La voz del pueblo catalán y de su amo

El pueblo del nacionalismo excluyente, como el de cualquier otro populismo, es un pueblo en marcha, un pueblo movilizado.

El pueblo del nacionalismo excluyente, como el de cualquier otro populismo, es un pueblo en marcha, un pueblo movilizado.

Es significativo. Cuando Artur Mas habla del proceso independentista siempre se refiere al "pueblo catalán" y a la "voluntad del pueblo", pero nunca a los ciudadanos. Su vocabulario no incluye tampoco "los ciudadanos de Cataluña", la célebre e inteligente expresión de Tarradellas. Cualquiera que haga un repaso a sus declaraciones sobre el proceso podrá comprobarlo. La elección de tales términos no es sólo significativa: es la propia y natural del nacionalismo excluyente que, al igual que otras variantes del populismo, se infiltra en el vocabulario democrático y lo pervierte. El nombre del pueblo sirve para encubrir el radical ataque al concepto de ciudadanía en el que se asienta la nación democrática.

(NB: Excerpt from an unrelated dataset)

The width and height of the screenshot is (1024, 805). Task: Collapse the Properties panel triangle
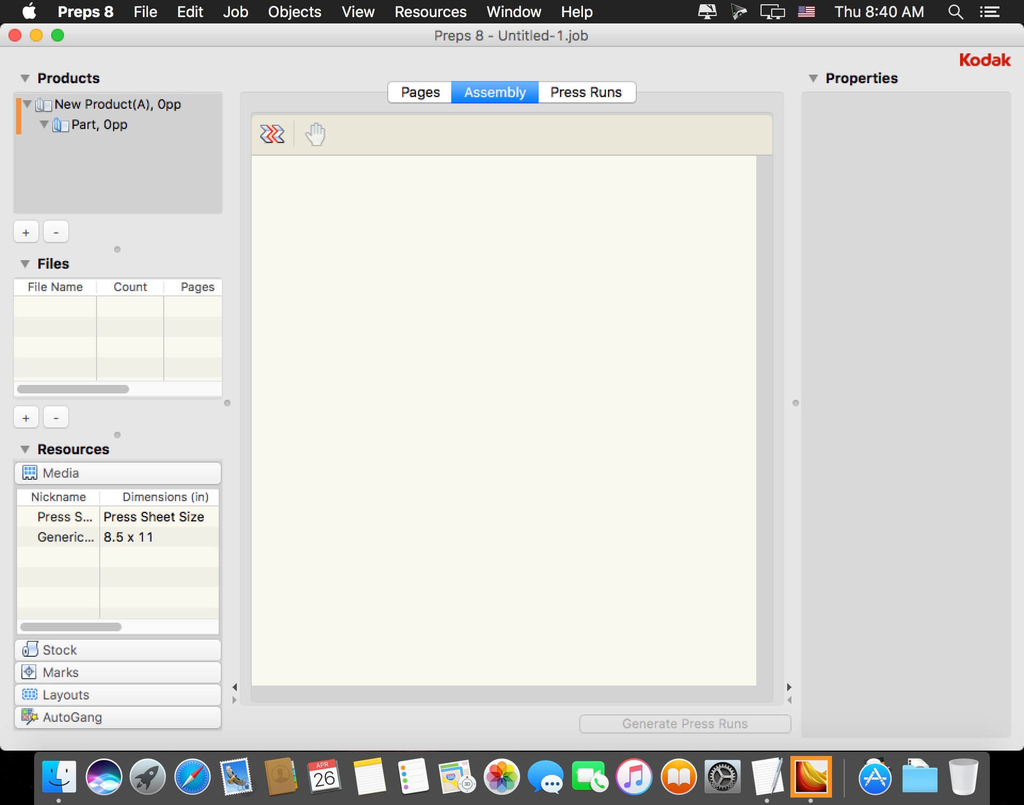point(813,78)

El pueblo del nacionalismo excluyente, como el de cualquier otro populismo, es un pueblo en marcha, un pueblo movilizado, con todo lo uniforme que evoca el término, y un pueblo que literalmente marcha por las calles. Las manifestaciones pro-independencia de los últimos años son el sustento del compromiso de convocar la consulta (otro término encubridor) sobre la independencia. Mas, así lo ha repetido muchas veces, recoge el clamor de las multitudes, que hace sinónimo de pueblo. En realidad, para Mas y su partido el pueblo catalán ya ha hablado, y únicamente se trata de que el Estado español lo reconozca de una vez por todas. La voluntad del pueblo, peroran, está por encima de las leyes.

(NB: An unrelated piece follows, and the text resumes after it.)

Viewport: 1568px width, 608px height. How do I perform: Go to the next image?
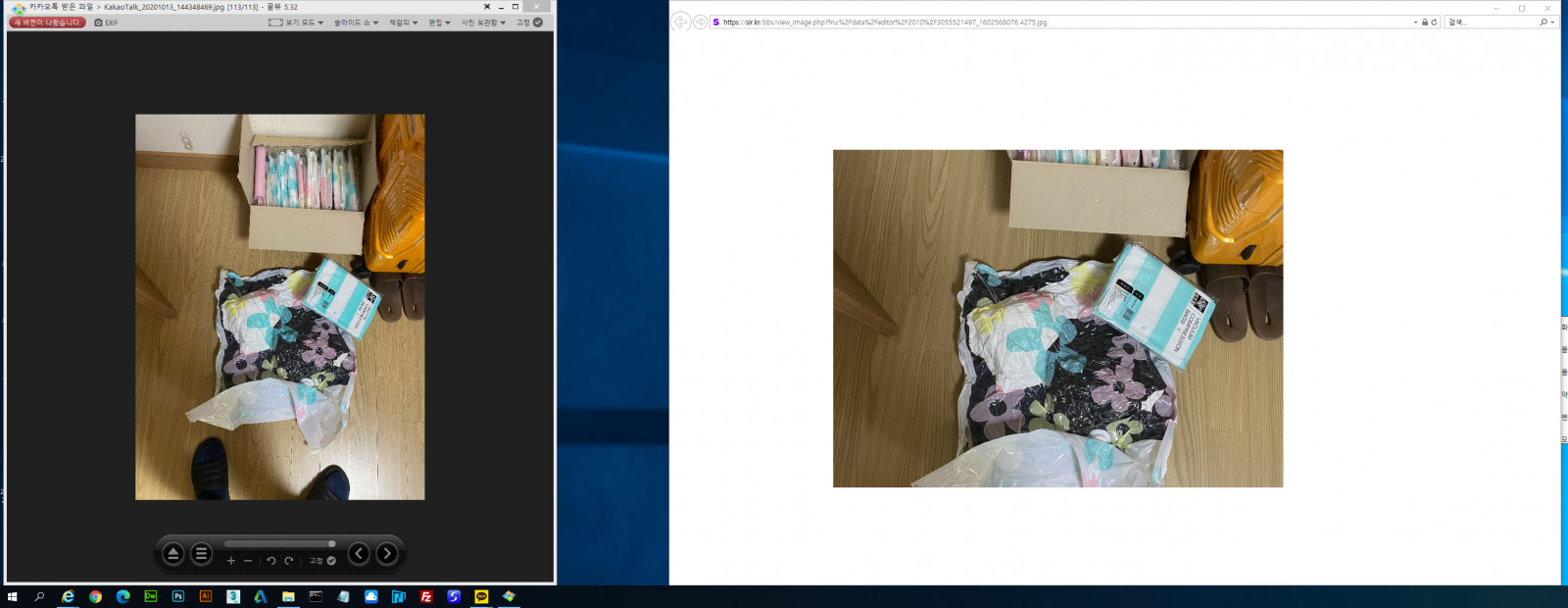(387, 554)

Es posible que Mas y los suyos pensaran que la movilización, en un contexto de aguda crisis española y europea, cuando España parecía a punto de ser intervenida y el euro en un tris de romperse, bastaría para dar a su voluntad rupturista el impulso suficiente para realizarla. Porque la voluntad estaba ahí. Cuando Mas fue a ver a Rajoy con lo del pacto fiscal, sabía que era una propuesta que el Gobierno tenía que rechazar. Era pretexto. No le han hecho nunca ascos los nacionalistas al privilegio fiscal ni de ningún otro tipo, pero siempre con la vista puesta en algo mucho más potente: el poder. El poder absoluto, sin restricción alguna, sobre el territorio que consideran suyo. Tan suyo, piensan, como ese pueblo en cuyo nombre se lanzan a conquistarlo.

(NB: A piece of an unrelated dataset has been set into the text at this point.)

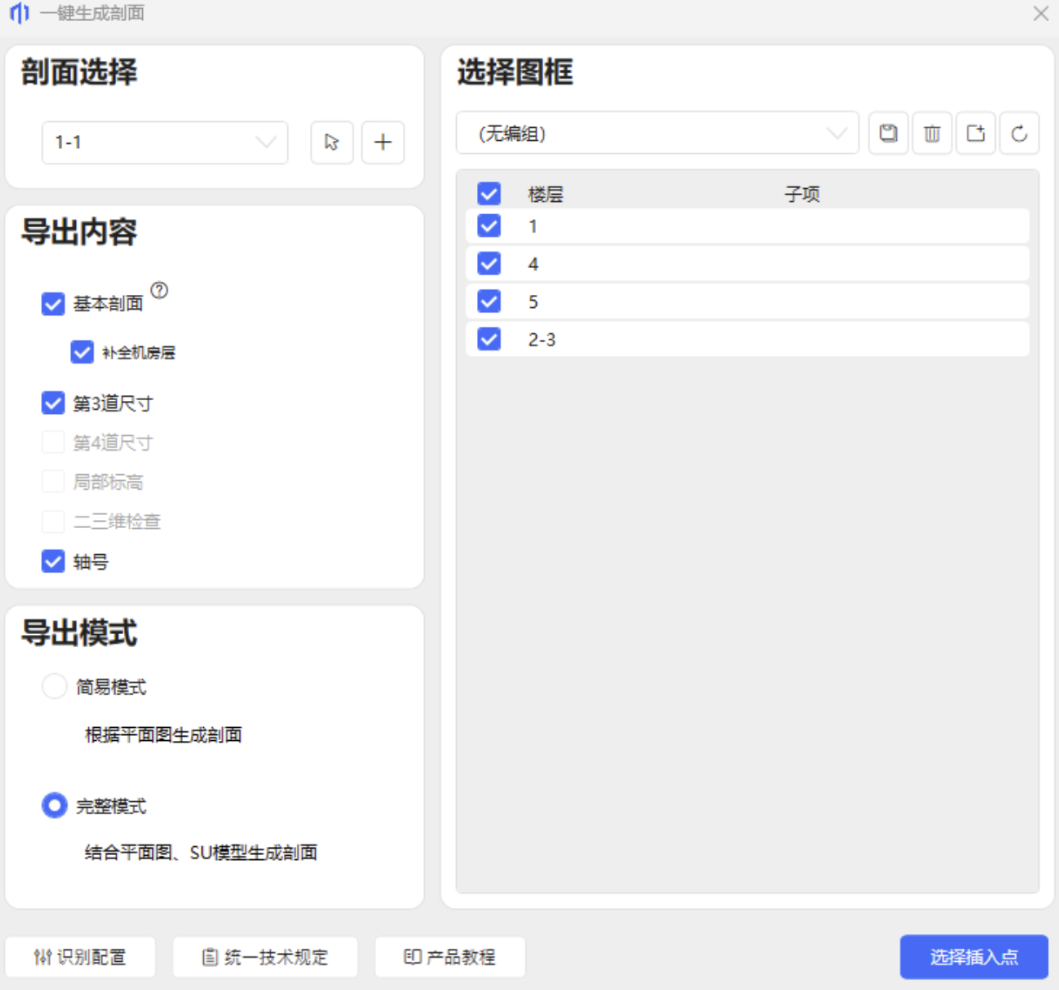This screenshot has height=990, width=1059.
Task: Click the trash delete group icon
Action: pos(932,133)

Aunque a plazos, va llegando la hora de la verdad. En esta hora resulta que el denominado frente soberanista está dividido y confuso. Los de Esquerra se preguntan airados si Mas le ha puesto ya fecha de caducidad al yogur. Durán Lleida da a los afiliados de Unió una libertad de voto graciosísima, porque podrán votar lo que quieran en una consulta que el propio Durán cree que no va a celebrarse. Y lo más interesante: pese a todos los llamamientos expresos o soterrados a la desobediencia, la mayoría de los catalanes está por acatar la suspensión de la consulta dictada por el TC, según una encuesta de Metrocospia publicada el domingo en El País.

Una cosa es desear que se celebre una consulta y otra apuntarse al enfrentamiento abierto. Sólo un 23 por ciento de los encuestados están por echarse al monte. Es decir, por ignorar el dictamen del TC y celebrar el referéndum. Aun a pesar de la gota malaya aplicada a la disidencia, que es tradición de décadas, el ciudadano catalán todavía no ha desaparecido subsumido en ese pueblo movilizado que, ¡oh, sorpresa!, es la voz de aquellos que quieren ser sus amos.